Intel: Everything we know about the upcoming Xeon processors
- During Hot Chips 2023, Intel teased its latest Xeon processors.
- The Granite Rapids and Sierra Forest chips are set to launch in 2024.
- Intel has hinted that its “Sierra Forest” chip will have 240% better performance per watt than its current generation of data center chips.
When Intel held its Data Center and AI Investor Webinar in March, the chip giant unveiled Sierra Forest, its first-gen E-core-based Xeon server processor. The latest processors will be the first semiconductors for data centers by Intel – and after long delays, the company confirmed that it will finally be made available by the first half of 2024.
For context, Intel’s data center and AI roadmap involves a lineup of two categories, P-Core & E-Core. The P-Core products will be the standard Xeon products we have seen over the years. The latest E-Core products on the other hand are the first energy-efficient architecture chips from Intel, with the first product being the Sierra Forest processors.
Intel is almost as infamous for its product delays as it is famous for its chip designs these days, yet it holds a significant market share of 71% in the PC and server processing chips sector, down from 90% in 2017.
“Intel remained the market leader with a 71% share, although far from the share it commanded until 2018. Its revenue from the segment dropped 16% YoY in 2022,” Counterpoint Research noted in a report.
The report’s analysts attributed the market share decline to delays in Intel delivering its latest processors and products, and weakness in enterprise spending due to macroeconomic conditions. However, Sandra Rivera, head of Intel’s Data Center and AI Group, who admitted the company’s recent struggles, affirmed that Intel is now on track, hitting key engineering milestones.
To put things into context, the fourth-generation Xeon processor, Sapphire Rapids, faced delays, allowing AMD to narrow the gap. Rivera confirmed that the fifth-generation Xeon processor, Emerald Rapids, will be delivered by the end of 2023. The next-generation Granite Rapids processor is set for a 2024 release, followed by Sierra Forest.
Clearwater Forest, another energy-efficient chip, is planned for a 2025 launch.
Counterpoint’s senior research analyst, Akshara Bassi, said “Even though Intel is still the market leader, its market share lost points to AMD’s rising product portfolio and better performance over Intel.
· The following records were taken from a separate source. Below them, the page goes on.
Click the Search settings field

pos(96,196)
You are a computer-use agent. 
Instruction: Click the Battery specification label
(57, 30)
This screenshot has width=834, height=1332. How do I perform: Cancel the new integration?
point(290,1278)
AMD surpassed Intel in market share growth in 2022. Intel suffered due to continued delays in releasing its next-generation product, Sapphire Rapids, generationally comparable to AMD’s Milan, launched in 2021.”
Intel teased its latest Xeon processors at Hot Chips 2023
At the annual Hot Chips conference this week, many of the industry’s biggest chip design firms discussed their latest and upcoming products. Intel specifically took the stage to talk about its next generation of Xeon processors, Granite Rapids and Sierra Forest, which are set to launch next year.
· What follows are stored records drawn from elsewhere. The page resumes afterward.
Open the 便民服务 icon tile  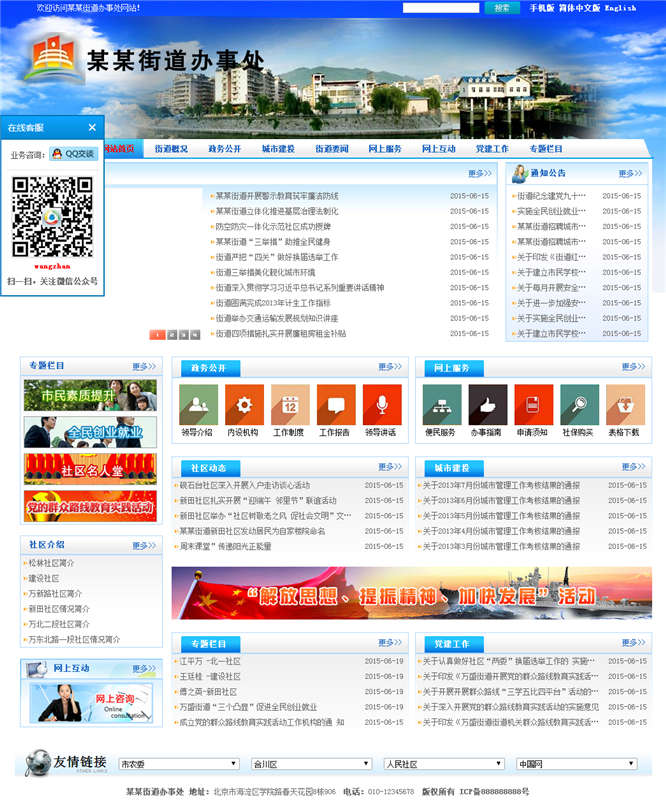point(441,404)
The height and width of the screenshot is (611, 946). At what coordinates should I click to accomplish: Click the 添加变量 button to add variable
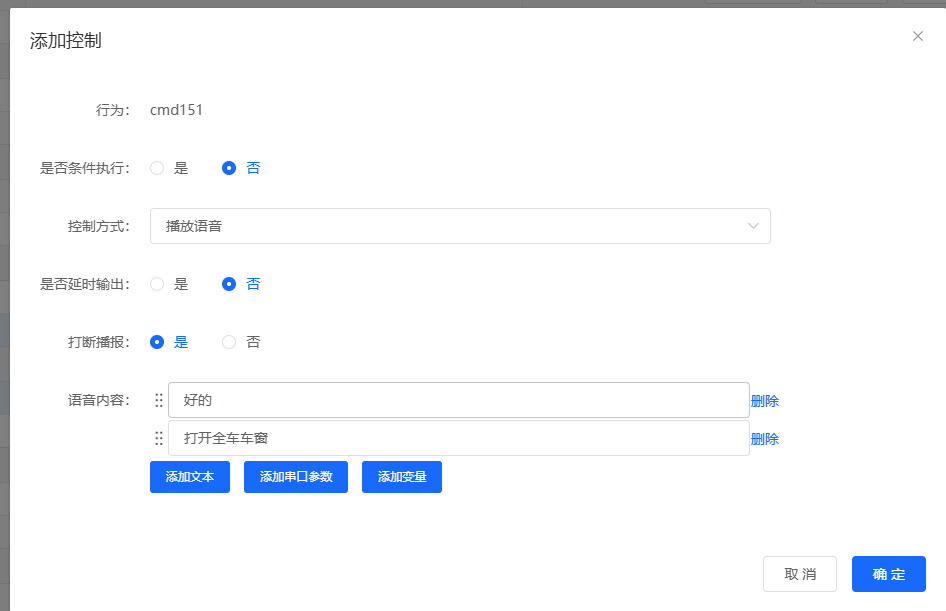[401, 477]
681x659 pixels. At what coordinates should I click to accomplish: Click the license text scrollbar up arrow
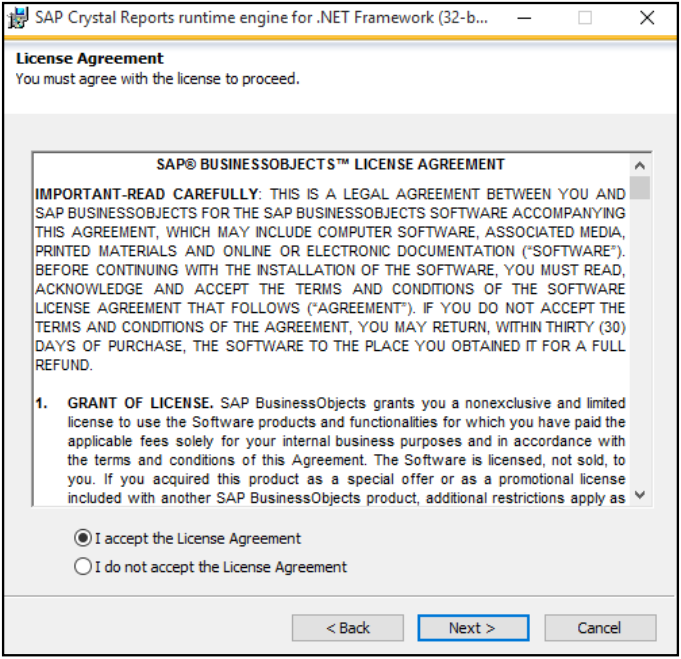coord(640,165)
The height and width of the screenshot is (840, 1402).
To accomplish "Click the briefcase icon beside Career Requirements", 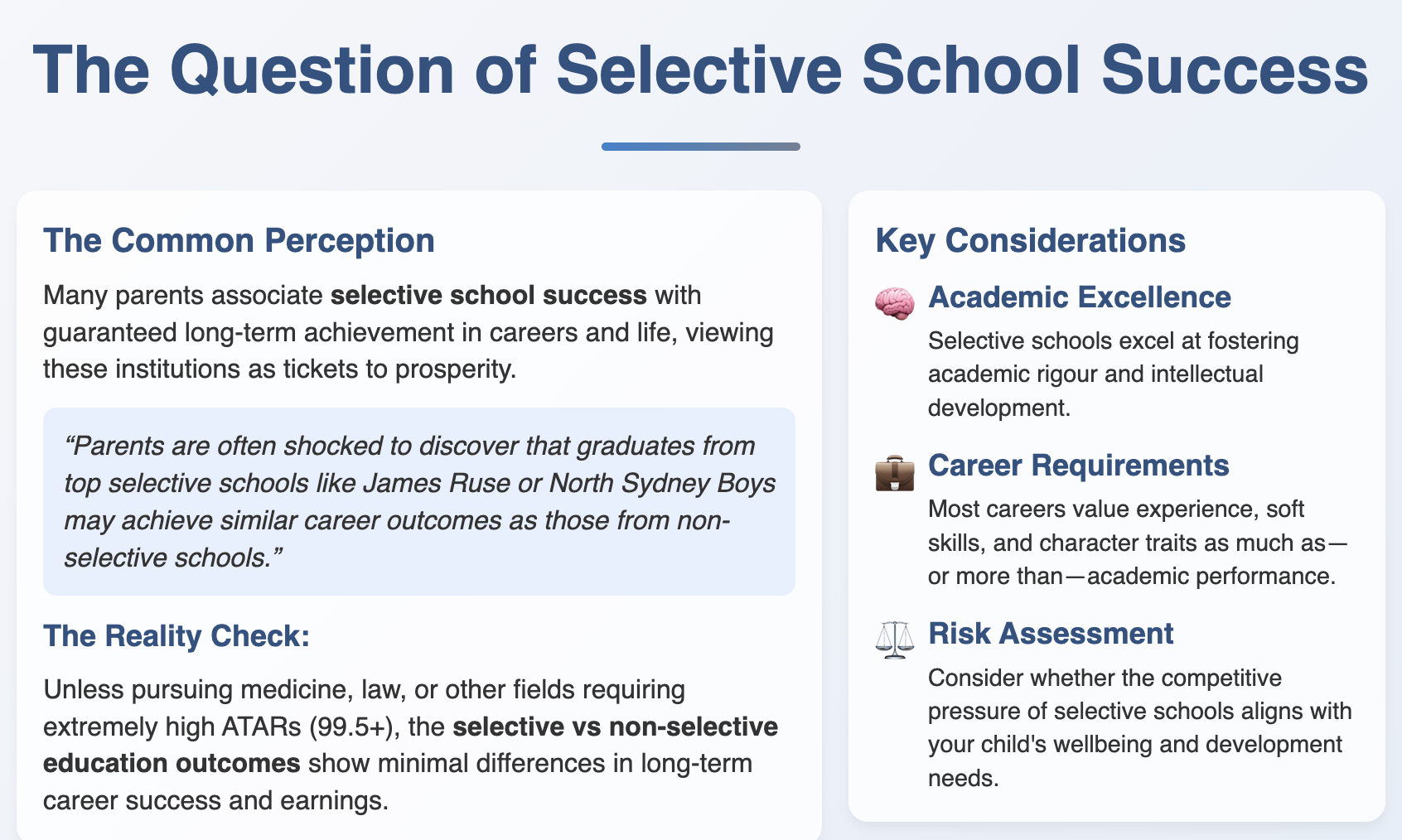I will (895, 472).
This is Intel’s first time splitting its data center chips into two categories – the “Granite Rapids” chip, which will focus on performance but consume more power, and the more efficient “Sierra Forest” chip. During the semiconductor technology conference at Stanford University, Intel said its “Sierra Forest” chip will have 240% better performance per watt than its current generation of data center chips.
It was the first time the company had disclosed such figures. The move by Intel is seen as a way to reassure the market that the company is still on track to deliver in early 2024, as promised. Lisa Spelman, Intel corporate vice president and general manager of Xeon Products and Solutions, said, “We recently shipped our millionth 4th Gen Xeon. Our 5th Gen Xeon (Emerald Rapids) will launch in Q4 2023, and our 2024 portfolio of data center products will prove to be a force in the industry.”
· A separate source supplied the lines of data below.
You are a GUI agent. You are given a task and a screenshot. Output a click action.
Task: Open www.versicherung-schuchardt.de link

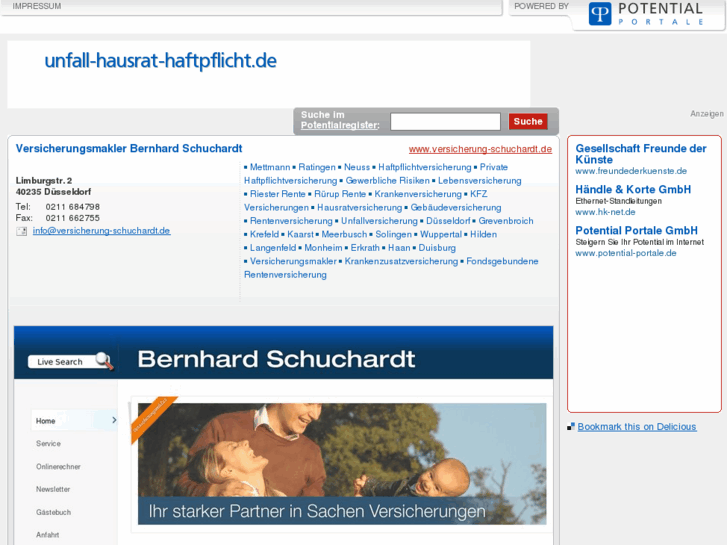480,149
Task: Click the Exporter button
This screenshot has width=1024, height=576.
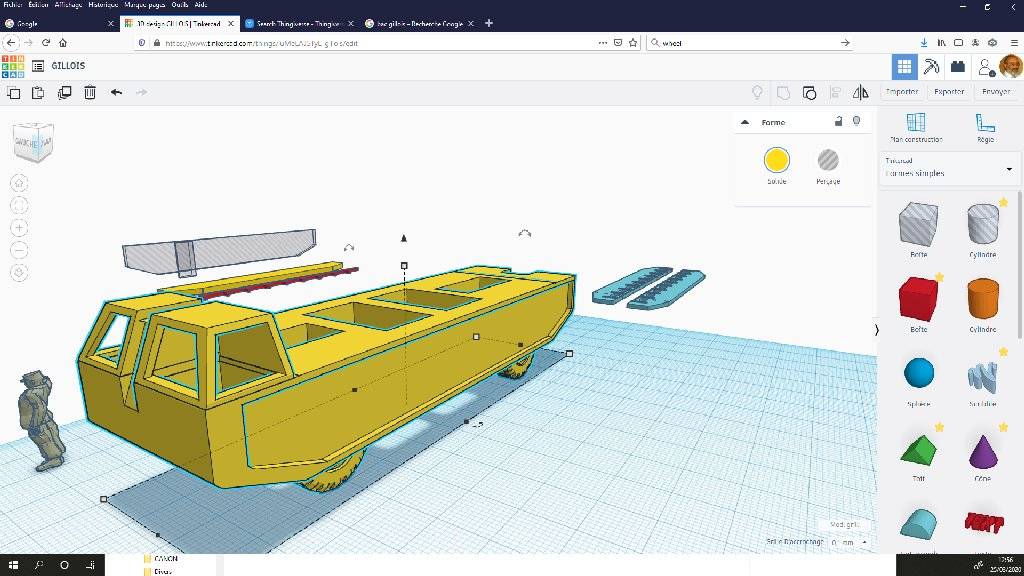Action: point(949,92)
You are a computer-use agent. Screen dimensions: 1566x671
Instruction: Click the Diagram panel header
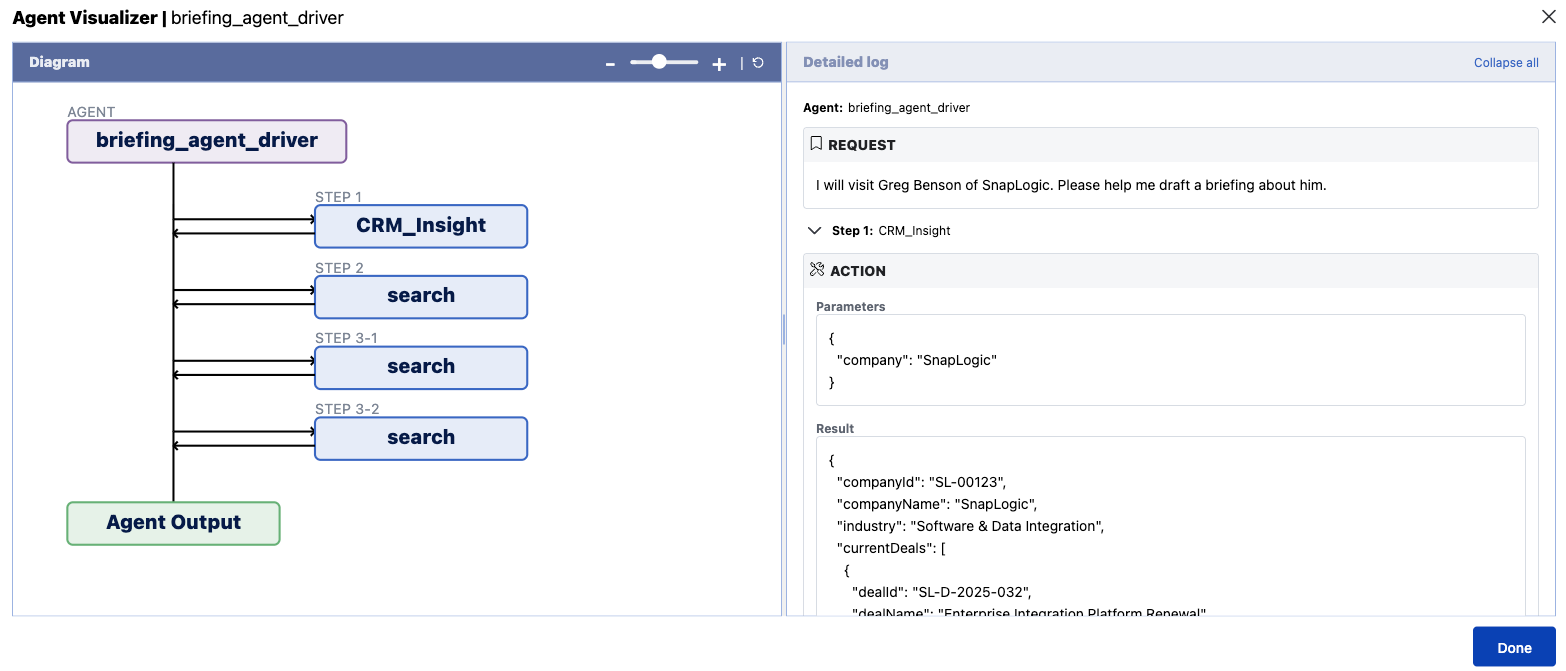click(x=59, y=61)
Based on the technical specifications revealed at Hot Chips, the new Sierra Forest and Granite Rapids processors will utilize modular system-on-chips (SoCs) for increased scalability and flexibility. This will enable a range of products that meet the growing scale, processing, and power efficiency needs for AI, cloud, and enterprise installations.
The architecture also offers two different socket-compatible processors, allowing for “simplicity and interchangeability for any workload,” Lisa noted. Intel’s E-core processors, Sierra Forest, are designed to deliver density-optimized computing power efficiently, boasting 2.5x better rack density and 2.4x higher performance per watt.
On the other hand, the P-core processors, Granite Rapids, are optimized to deliver the lowest total cost of ownership for high-core performance-sensitive workloads. They offer two to three times better performance for mixed AI workloads and come with built-in accelerators for targeted workloads.
After losing market share to AMD and Ampere Computing, a start-up founded by ex-Intel executives (and the first company to market with a chip focused on handling cloud computing work efficiently), Intel had to prove its point.
After Ampere introduced its chip, Intel and AMD followed suit by announcing similar products, with AMD’s offering hitting the market in June.
Whether the market allows Intel a full bounce-back will depend on what happens in 2024 – more delays, or a delivery that lets Intel prove its renaissance is more than words. But investors and the market as a whole are likely to be soothed by the announcement of the Intel Xeon roadmap.